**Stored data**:
━━━

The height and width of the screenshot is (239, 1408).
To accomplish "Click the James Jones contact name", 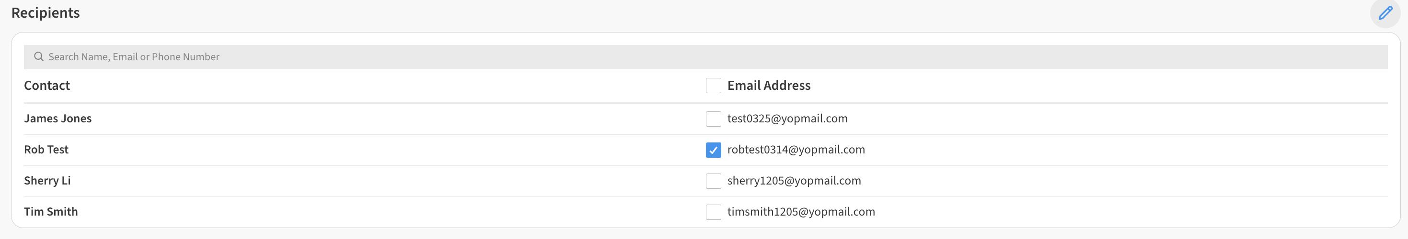I will (x=57, y=119).
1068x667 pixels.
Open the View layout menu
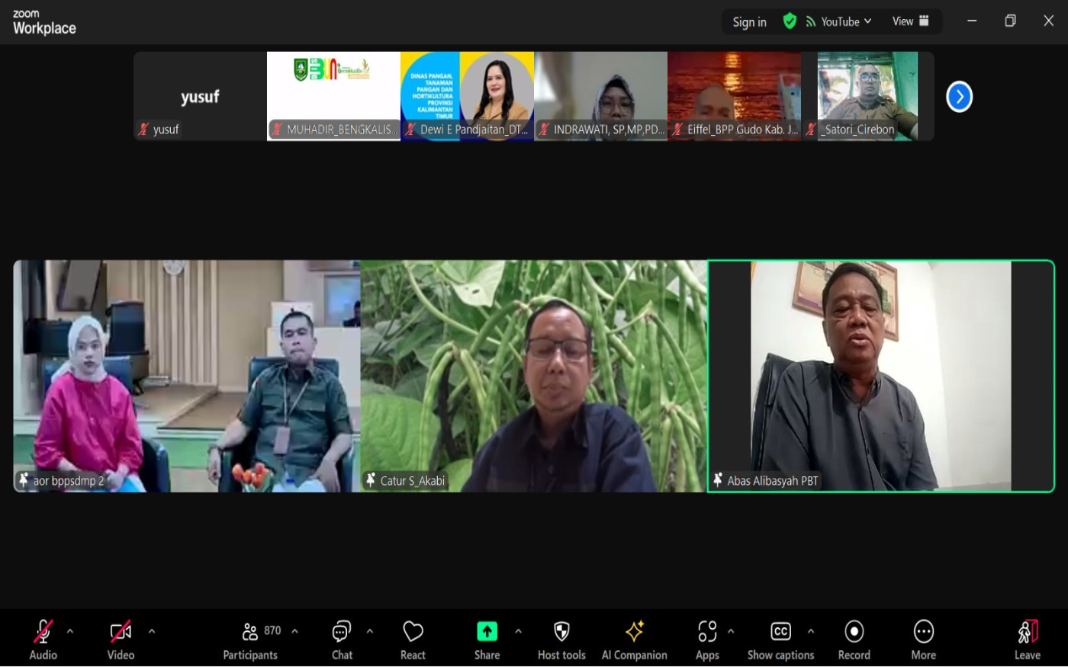point(911,21)
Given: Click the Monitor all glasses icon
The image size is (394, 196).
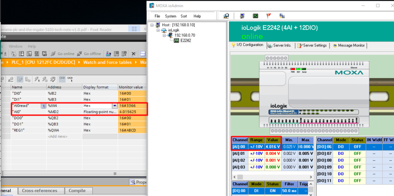Looking at the screenshot, I should tap(62, 79).
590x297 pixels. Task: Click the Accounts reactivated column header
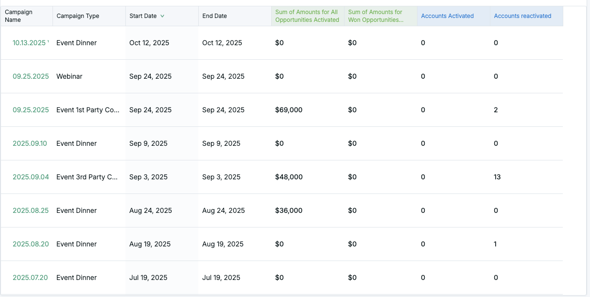pos(522,16)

━━━

**TASK STATEMENT**:
Leave out every picture, and repeat word for word only the lines from the one holding "Given: Click the Monitor all glasses icon" through the end of the entries above, both ends included.

**RESPONSE BELOW**:
Given: Click the Monitor all glasses icon
The image size is (394, 196).
Looking at the screenshot, I should tap(62, 79).
590x297 pixels. Task: Click the Accounts reactivated column header
pos(522,16)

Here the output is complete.